The data show that murders declined by 6.9 percent, forcible rape declined by 10.6 percent, aggravated assaults decreased by 6.6 percent, and robbery offenses dropped by 1.8 percent.

Second Amendment opponents assert that the increasing sales are a result of gun-rights groups “demoniz[ing]” Barack Obama during the 2008 and 2012 presidential campaigns.

Brian Malte, senior policy director of the Brady Campaign to Prevent Gun Violence, states, “We see the percentage of households owning guns declining, and that indicates that those who already own guns are buying more of them.”

However, history reveals that President Obama is not the only Democratic president to witness the rise in gun production. Under President Bill Clinton, more than 33 million guns were manufactured, reports Bloomberg News, nearly five million more than were produced under George H.W. Bush’s presidency.

But Mike Bazinet, spokesman for the National Shooting Sports Foundation, notes other causes for the rise in gun demand, including Supreme Court decisions that have struck down gun restrictions, new laws permitting people to carry concealed weapons, and the growing popularity of sport shooting.

The American people have been given significant cause for concern regarding their Second Amendment rights, reveal investigations into the “Fast and Furious” gun-walking scandal.

Representative Darrell Issa, chairman of the House Oversight Committee that is leading the investigation into the scandal, told ABC News’ Jake Tapper that pertinent e-mails revealed the agenda of the operation was to advocate for greater gun control, not, as was alleged, to pursue criminal prosecutions of drug cartel members.

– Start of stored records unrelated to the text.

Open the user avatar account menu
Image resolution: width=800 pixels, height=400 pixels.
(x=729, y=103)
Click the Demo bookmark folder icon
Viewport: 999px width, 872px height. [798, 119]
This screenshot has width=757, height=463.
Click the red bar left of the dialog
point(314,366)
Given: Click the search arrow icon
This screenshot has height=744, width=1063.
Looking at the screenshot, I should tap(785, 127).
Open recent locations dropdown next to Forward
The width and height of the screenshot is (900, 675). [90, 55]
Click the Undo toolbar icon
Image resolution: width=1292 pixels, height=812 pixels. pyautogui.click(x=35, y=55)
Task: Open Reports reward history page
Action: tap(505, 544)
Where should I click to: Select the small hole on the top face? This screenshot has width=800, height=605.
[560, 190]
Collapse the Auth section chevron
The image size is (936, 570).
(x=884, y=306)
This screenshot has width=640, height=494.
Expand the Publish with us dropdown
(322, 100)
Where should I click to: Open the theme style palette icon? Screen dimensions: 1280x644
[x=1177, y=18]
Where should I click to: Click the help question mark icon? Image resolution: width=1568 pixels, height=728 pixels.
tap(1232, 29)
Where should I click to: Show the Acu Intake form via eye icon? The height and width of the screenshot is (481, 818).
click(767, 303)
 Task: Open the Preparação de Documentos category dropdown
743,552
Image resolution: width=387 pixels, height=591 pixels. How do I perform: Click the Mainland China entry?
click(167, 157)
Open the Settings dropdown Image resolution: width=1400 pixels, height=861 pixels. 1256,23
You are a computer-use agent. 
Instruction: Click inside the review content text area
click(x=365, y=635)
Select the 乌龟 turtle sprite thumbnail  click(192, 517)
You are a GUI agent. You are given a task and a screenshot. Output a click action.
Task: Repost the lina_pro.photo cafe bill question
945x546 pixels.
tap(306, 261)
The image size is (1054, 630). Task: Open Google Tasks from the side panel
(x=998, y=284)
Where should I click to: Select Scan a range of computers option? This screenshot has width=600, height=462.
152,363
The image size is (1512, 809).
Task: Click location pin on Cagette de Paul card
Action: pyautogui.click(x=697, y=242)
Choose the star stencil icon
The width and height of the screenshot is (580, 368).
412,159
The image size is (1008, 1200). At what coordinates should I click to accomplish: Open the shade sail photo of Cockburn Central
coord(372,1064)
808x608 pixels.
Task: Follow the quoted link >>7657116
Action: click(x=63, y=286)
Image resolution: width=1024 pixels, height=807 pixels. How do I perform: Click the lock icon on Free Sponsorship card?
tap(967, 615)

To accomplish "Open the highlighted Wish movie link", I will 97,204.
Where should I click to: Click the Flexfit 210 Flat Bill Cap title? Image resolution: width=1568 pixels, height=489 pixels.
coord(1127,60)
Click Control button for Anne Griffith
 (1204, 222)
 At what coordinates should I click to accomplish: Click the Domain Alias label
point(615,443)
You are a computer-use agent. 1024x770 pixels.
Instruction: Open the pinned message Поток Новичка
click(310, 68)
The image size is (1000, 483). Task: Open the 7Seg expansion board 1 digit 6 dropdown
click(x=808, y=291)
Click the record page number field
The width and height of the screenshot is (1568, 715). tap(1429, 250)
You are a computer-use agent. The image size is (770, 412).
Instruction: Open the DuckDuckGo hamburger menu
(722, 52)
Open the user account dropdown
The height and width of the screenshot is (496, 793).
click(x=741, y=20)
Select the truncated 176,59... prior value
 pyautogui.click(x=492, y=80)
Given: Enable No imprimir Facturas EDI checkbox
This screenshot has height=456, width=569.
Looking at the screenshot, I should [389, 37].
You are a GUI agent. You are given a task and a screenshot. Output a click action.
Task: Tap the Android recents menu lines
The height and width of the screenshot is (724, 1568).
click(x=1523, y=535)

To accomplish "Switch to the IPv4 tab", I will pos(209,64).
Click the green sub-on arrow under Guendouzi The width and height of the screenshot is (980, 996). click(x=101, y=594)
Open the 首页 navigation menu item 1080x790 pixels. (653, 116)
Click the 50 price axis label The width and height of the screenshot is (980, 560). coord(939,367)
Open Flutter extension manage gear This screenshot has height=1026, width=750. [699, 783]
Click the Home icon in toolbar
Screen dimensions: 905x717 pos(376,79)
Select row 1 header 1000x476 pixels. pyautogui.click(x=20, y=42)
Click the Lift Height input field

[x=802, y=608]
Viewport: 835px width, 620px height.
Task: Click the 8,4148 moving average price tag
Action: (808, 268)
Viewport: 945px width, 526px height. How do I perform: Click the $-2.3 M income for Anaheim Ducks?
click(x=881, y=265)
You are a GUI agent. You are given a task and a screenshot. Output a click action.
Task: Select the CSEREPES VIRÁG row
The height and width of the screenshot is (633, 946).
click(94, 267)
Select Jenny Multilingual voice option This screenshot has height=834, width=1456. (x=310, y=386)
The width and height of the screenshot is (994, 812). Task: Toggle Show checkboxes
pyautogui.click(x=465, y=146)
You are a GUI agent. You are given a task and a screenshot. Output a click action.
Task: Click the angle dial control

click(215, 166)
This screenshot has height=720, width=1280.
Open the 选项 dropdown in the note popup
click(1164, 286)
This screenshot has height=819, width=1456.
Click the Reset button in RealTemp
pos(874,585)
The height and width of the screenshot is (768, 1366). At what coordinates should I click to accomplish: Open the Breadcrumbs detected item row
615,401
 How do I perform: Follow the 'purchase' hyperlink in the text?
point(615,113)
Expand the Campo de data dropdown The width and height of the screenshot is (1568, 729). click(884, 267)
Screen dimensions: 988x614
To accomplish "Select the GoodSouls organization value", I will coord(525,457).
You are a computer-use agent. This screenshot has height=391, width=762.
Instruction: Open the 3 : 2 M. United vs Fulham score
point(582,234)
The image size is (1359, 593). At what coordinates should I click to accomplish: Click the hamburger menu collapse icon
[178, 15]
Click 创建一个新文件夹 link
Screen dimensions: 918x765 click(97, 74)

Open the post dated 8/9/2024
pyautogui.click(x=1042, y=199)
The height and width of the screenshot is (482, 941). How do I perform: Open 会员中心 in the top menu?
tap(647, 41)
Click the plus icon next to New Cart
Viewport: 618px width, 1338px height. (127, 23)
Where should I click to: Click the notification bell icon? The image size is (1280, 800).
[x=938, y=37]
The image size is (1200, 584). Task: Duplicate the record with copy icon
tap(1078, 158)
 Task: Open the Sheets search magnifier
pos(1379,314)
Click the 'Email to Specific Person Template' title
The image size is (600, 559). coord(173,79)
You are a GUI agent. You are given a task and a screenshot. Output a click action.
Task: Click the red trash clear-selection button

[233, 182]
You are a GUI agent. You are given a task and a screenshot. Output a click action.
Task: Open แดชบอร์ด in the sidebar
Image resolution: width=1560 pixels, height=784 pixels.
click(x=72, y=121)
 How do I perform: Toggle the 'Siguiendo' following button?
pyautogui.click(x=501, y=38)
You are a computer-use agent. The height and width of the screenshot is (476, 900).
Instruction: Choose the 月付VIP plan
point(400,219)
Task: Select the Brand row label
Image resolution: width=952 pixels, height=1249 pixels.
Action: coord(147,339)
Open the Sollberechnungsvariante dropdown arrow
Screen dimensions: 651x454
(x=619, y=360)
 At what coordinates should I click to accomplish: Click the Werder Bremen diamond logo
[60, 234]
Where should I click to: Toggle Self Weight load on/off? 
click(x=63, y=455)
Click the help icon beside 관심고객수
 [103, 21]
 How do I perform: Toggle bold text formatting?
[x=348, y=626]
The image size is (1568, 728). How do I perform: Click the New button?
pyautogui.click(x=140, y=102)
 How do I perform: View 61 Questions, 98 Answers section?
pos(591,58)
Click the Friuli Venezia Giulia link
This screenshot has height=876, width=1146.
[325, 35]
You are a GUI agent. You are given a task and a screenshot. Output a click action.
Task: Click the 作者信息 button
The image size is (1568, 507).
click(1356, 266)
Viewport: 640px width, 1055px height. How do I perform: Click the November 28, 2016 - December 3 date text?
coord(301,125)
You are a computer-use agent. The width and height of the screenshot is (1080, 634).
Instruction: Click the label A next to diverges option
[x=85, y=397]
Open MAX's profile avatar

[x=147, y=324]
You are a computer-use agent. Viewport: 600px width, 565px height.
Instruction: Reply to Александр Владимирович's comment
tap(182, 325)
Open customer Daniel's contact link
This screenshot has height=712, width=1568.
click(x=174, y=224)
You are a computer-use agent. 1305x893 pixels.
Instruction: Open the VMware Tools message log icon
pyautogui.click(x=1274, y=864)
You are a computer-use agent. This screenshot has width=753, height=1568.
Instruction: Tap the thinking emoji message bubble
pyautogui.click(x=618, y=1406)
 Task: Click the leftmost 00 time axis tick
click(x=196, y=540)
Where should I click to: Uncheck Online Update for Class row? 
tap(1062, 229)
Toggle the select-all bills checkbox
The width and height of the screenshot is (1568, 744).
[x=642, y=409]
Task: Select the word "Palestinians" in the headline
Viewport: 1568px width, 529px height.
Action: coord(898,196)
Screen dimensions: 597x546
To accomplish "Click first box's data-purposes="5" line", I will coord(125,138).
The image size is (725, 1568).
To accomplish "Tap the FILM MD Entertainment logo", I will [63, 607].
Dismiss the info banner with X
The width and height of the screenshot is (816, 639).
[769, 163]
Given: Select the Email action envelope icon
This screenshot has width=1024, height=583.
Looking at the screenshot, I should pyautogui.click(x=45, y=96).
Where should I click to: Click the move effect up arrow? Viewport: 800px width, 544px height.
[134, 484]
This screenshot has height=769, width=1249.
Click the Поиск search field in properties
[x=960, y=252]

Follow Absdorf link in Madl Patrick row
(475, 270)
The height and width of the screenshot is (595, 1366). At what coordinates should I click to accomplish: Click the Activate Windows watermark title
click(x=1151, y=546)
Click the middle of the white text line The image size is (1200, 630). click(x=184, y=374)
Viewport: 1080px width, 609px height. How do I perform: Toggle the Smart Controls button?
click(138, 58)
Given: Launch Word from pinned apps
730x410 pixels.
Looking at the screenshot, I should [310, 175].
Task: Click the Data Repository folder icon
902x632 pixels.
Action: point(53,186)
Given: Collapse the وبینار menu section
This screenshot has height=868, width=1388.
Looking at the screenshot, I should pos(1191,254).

According to CBS News, “ATF officials didn’t intend to publicly disclose their own role in letting Mexican cartels obtain the weapons, but emails show they discussed using the sales, including sales encouraged by ATF, to justify a new gun regulation called ‘Demand Letter 3.’ That would require some US gun shops to report the sale of multiple rifles or ‘long guns.’ ”

An e-mail from ATF Field Ops Assistant Director Mark Chait to ATF Phoenix Special Agent Bill Newell, who was in charge of Fast and Furious, showed Chait asking Newell for “anecdotal cases to support a demand letter on long gun multiple sales” based on sales included in Fast and Furious.

In addition to these revelations, an article for Investors.com observed that citizens “clinging to their guns” have legitimate concerns:

Less than 24 hours after President Obama’s re-election, the U.S. Mission to the United Nations helped move the U.N.’s Arms Control Treaty a step closer to enactment. America joined 157 other nations in voting Wednesday to finalize the treaty in March. None was opposed and there were 18 abstentions.

U.N. delegates and gun-control activists had complained that talks collapsed in July largely because Obama feared attacks from Republican rival Mitt Romney if his administration was seen as openly supporting the pact. But once the election was over, the Obama administration had more flexibility to pull the trigger on supporting the pact.

And in 2013, the Obama administration had been accused of attempting to crowd out private consumers in the ammunition market after it was revealed that the Department of Homeland Security had bought up to 1.6 billion rounds of ammunition.